Et lorsque toute la tribu se réunissait chez elle à l’occasion des fêtes, pas loin d’une cinquantaine de personnes, arrière-petits-enfants, belles-filles, gendres, tantes, cousins et cousines compris, s’asseyaient dans la joie, à même le sol sous les oliviers, non loin du four à pain de terre cuite, autour des moutons sacrifiés, s’abreuvant d’eau pure et de thé à la menthe.

Il y a quelques mois, en la conduisant de médecin en médecin, j’avais senti que l’aïeule, épuisée et se croyant devenue inutile, avait décidé d’arrêter de se battre. Un après-midi, à une amie qui s’inquiétait de savoir si, dans ces circonstances, elle s’était mise en ordre vis-à-vis d’Allah, la vieille femme lui répondit de sa voix douce et fatiguée qu’elle n’avait jamais « prié de sa vie ». Juste avant de lui demander si, chez elle, dans son jardin, « ... les fleurs qu’elle avait plantées avaient commencé à sortir de terre ».

Vers la fin de l’automne dernier, entourée de toute sa famille et alors que le soleil déclinait, elle s’en est allée vers la sortie comme elle avait vécu.

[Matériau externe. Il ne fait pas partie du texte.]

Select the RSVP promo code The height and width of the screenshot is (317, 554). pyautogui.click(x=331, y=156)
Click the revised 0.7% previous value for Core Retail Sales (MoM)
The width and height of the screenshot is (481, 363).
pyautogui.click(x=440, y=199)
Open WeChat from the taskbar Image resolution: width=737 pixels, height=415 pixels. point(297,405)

A petits pas feutrés et sans la moindre plainte.

Après avoir séché mes larmes, l’éternel migrant que j’avais été, abreuvé de tant de voyages, en quête de bonheur, de modernisme ou d’une autre vie, je me suis posé la question essentielle. Avait-elle été heureuse ?

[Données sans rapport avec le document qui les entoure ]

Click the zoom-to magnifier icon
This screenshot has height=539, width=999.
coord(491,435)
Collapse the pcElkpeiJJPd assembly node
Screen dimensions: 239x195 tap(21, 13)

J’ai très vite été rassuré. Car, tout au long des années pendant lesquelles j’avais appris à la connaître, et l’aimer sans m’en apercevoir, elle avait, sans jamais élever la voix, irradié autour d’elle, le courage et la générosité, la paix et la discrétion, l’amour et le respect, la dignité et la tolérance, le souci de l’harmonie, et une attention démesurée pour la nature, bêtes, plantes, hommes, femmes et enfants confondus.

Soudain j’ai pris conscience qu’avec elle disparaissait le dernier pan d’une société à échelle humaine, pilier de toute civilisation.

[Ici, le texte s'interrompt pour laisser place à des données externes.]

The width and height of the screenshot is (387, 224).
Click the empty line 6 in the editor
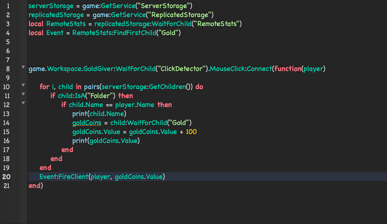coord(207,51)
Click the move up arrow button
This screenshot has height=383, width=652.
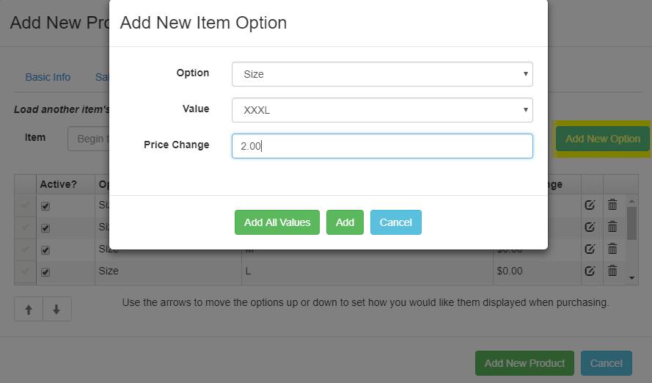[29, 310]
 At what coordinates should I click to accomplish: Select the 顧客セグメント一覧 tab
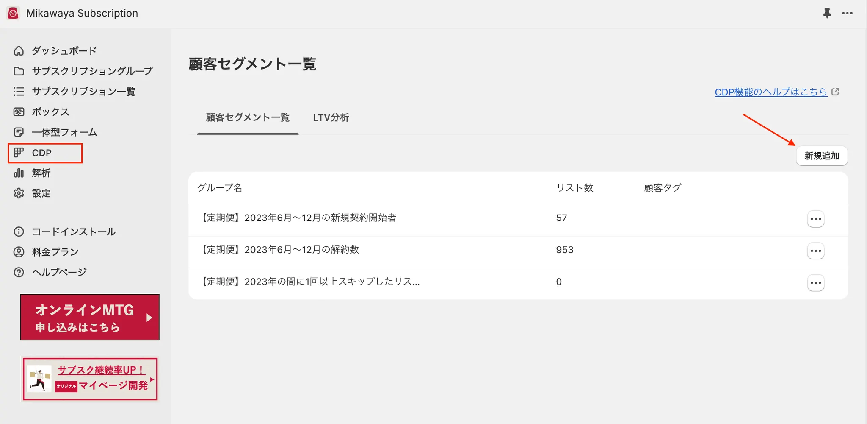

Aujourd’hui, depuis la colline où je vous observe tous les matins, quelque part sur la rive sud de la Méditerranée, non loin de la mer et tout près de chez elle, nourri de son souvenir, j’ai alors décidé de donner son nom au vieil olivier qu’elle m’avait offert et qui s’était mis soudain à refleurir depuis peu.

Elle se prénommait Salouha et elle était sur le point de fêter ses... 88 ans.



18 réactions


  • Emile Mourey Emile Mourey 4 avril 2008 16:09

    @ l’auteur

    Très beau témoignage.


  • Ran 4 avril 2008 16:25

    Oui, très beau témoignage. Ce sont des gens comme cela qui font que, finalement, l’humanité ne mérite peut-être pas d’être jetée aux orties... Pour un dictateur, pour un requin de la finance, combien y a-t-il de ces saints laïcs, qui ont passé leur vie entière à faire le bien sans rien demander ?


  • gaiaol 4 avril 2008 16:51

     

     

    ton aieule a simplement cessé d’étaler sa beauté sur sa terre. son silence était son langage intérieur pour faire le lien entre elle et le monde. ainsi, elle a refusé à l’histoire avec un grand h et ce qu’elle tentait de lui faire subir . c’est ma grand mère aussi... merci de m’avoir permis de m’asseoir quelques instant sur la margelle du vieux puits et de sentir les feuilles parfumées des oliviers en fleurs.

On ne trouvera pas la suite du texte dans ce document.